Отсюда, с глубины траншеи, казалось, что они находились в глубоком колодце. На ночном небе не было ни одной звезды — наверное, их скрыла пелена дыма и сажи. Не стихала канонада, но рокот сотен стволов отдалился, сместившись дальше, по ходу вражеского наступления. Изредка сверху доносился шум моторов — пролетал очередной аэроплан.
— Нет… — прошептал Густ, когда Хейман уже решил, что ответа не будет. Пастор помолчал и добавил: — Вдыхать… тяжело.
Хейман покрутил в пальцах папиросу, не зная, что с ней делать дальше. Наконец просто сунул обратно, в карман.
— Глупо, — произнес Густ, глядя вверх, в темное небо расширенными глазами. — Глупо… Свалил такого бойца… и проморгал дробовик.
— Ничего, — тихо промолвил лейтенант. — Все будет хорошо.
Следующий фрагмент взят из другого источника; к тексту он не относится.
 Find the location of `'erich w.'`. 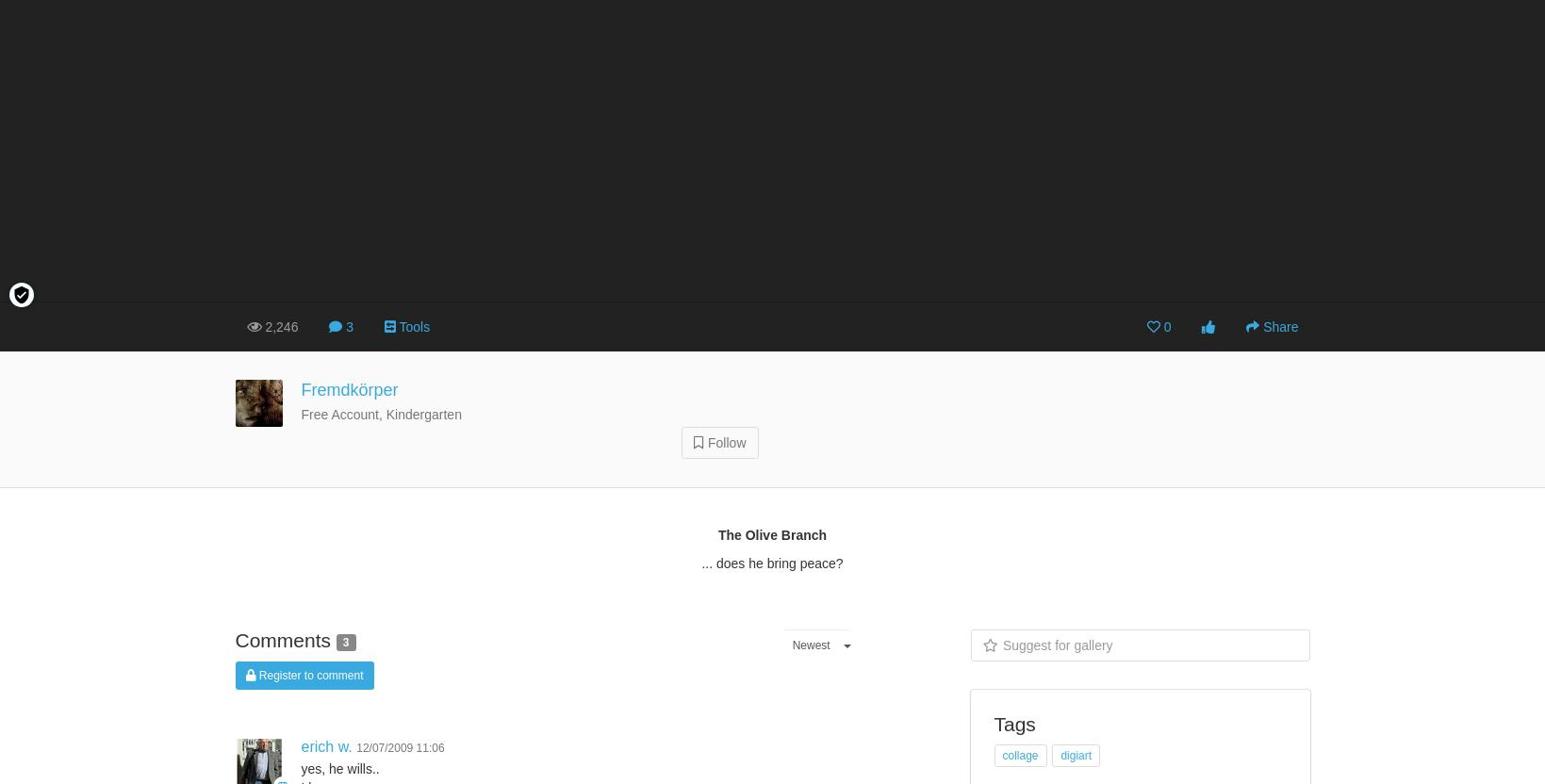

'erich w.' is located at coordinates (324, 745).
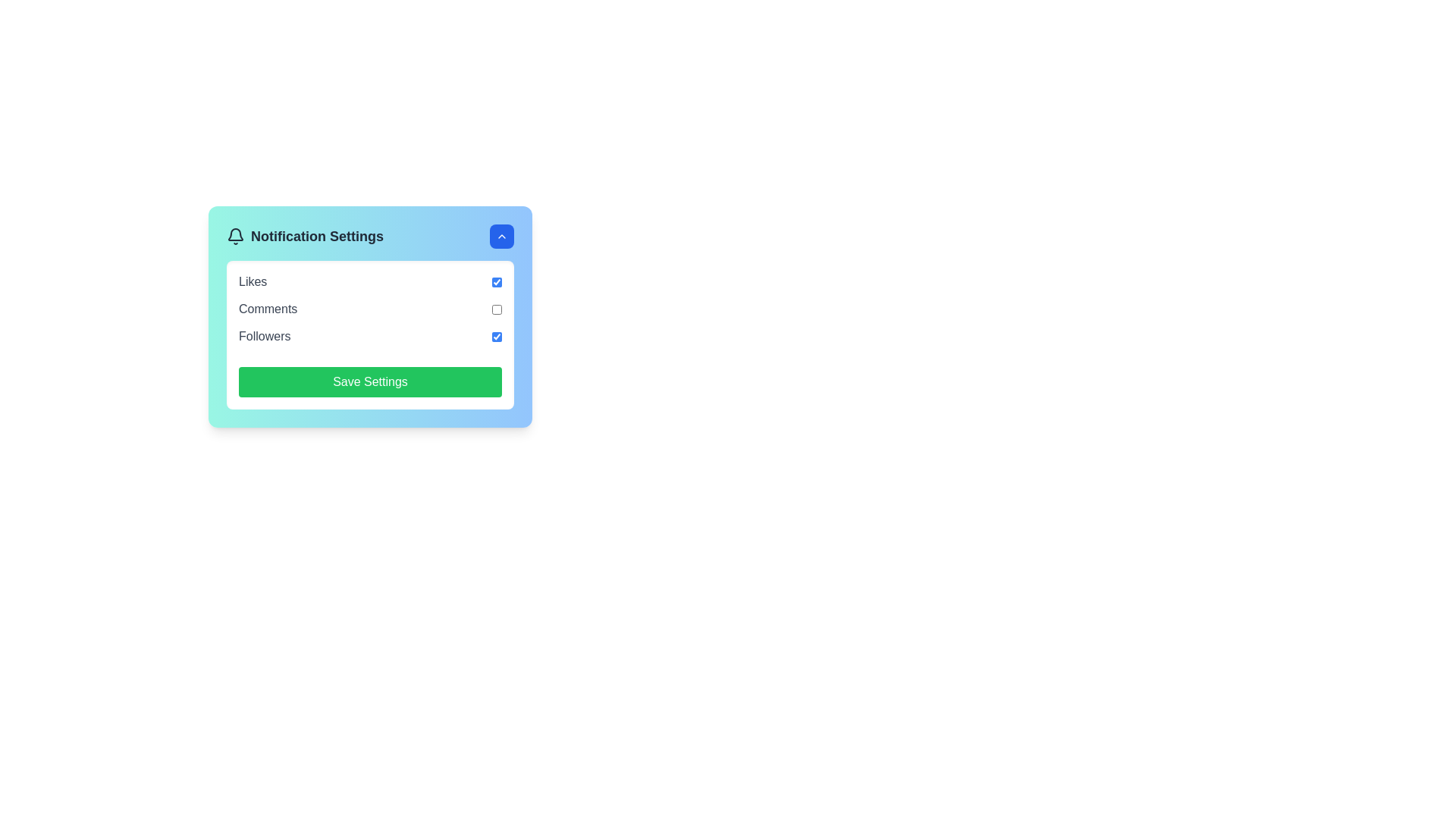 This screenshot has height=819, width=1456. I want to click on label indicating the setting to toggle notifications regarding comments, which is the second row in the notification settings panel, horizontally aligned to the left of its associated checkbox, so click(268, 309).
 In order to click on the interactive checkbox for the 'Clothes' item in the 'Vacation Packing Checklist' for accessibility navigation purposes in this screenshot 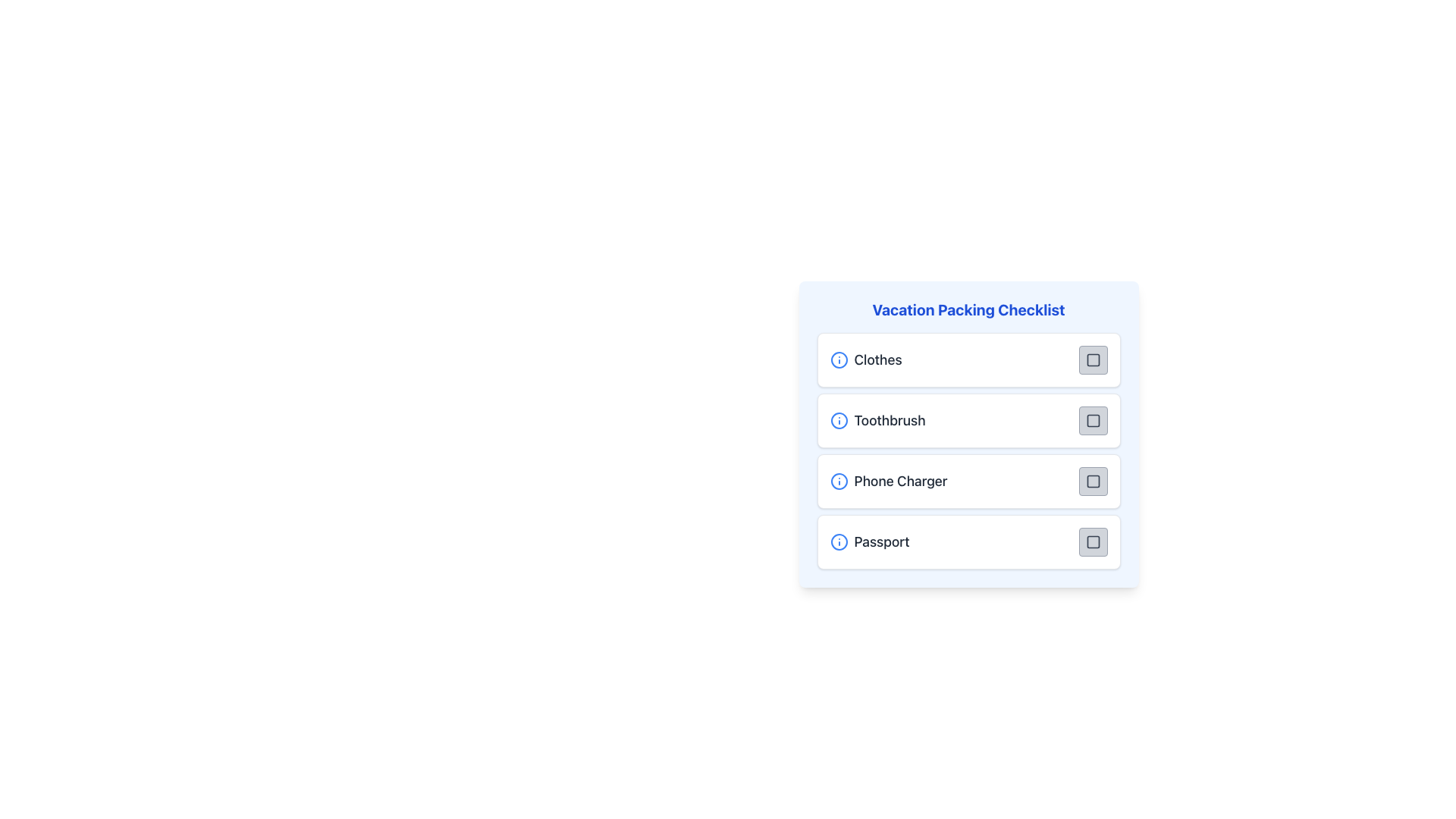, I will do `click(1093, 359)`.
— Не… будет… — раздельно и печально сказал Густ. Лицо раненого залила мертвенная бледность, заметная даже в могильной полутьме траншеи, черты лица заострились, как будто жизнь уже покидала его. — Не будет…
Он повернул голову к Хейману, на белом лице три угольно-черных овала — глаза и рот.
— Помоги, — попросил Пастор.
— Что? — не понял лейтенант. — Да, конечно. Поможем! Доктор там что-то ищет. Сейчас что-нибудь найдем. Обязательно найдем…
— Помоги, друг, — вновь произнес Гизелхер.
— Не дури, — ответил лейтенант. — Я найду пару новичков, сделаем носилки, тебя утащат в тыл…
Его голос сорвался, каждое следующее слово звучало фальшивее и глупее предыдущего. Командир не мог продолжать — спазм перехватил горло, глаза защипало от соленой влаги. Густ улыбнулся тонкими бескровными губами.
— Фридрих, мы ведь давно вместе… С пятнадцатого, вроде?..
— Да, — через силу ответил Хейман. — С пятнадцатого.
— Хороший был год, нескучный, — пошутил Пастор.
Хриплый страшный кашель сотряс его тело, от боли Густ прикусил губу, по щеке поползла темная струйка. Хейман нашарил его ладонь, еще совсем недавно сильную, крепкую, ныне слабую, безвольную, холодную.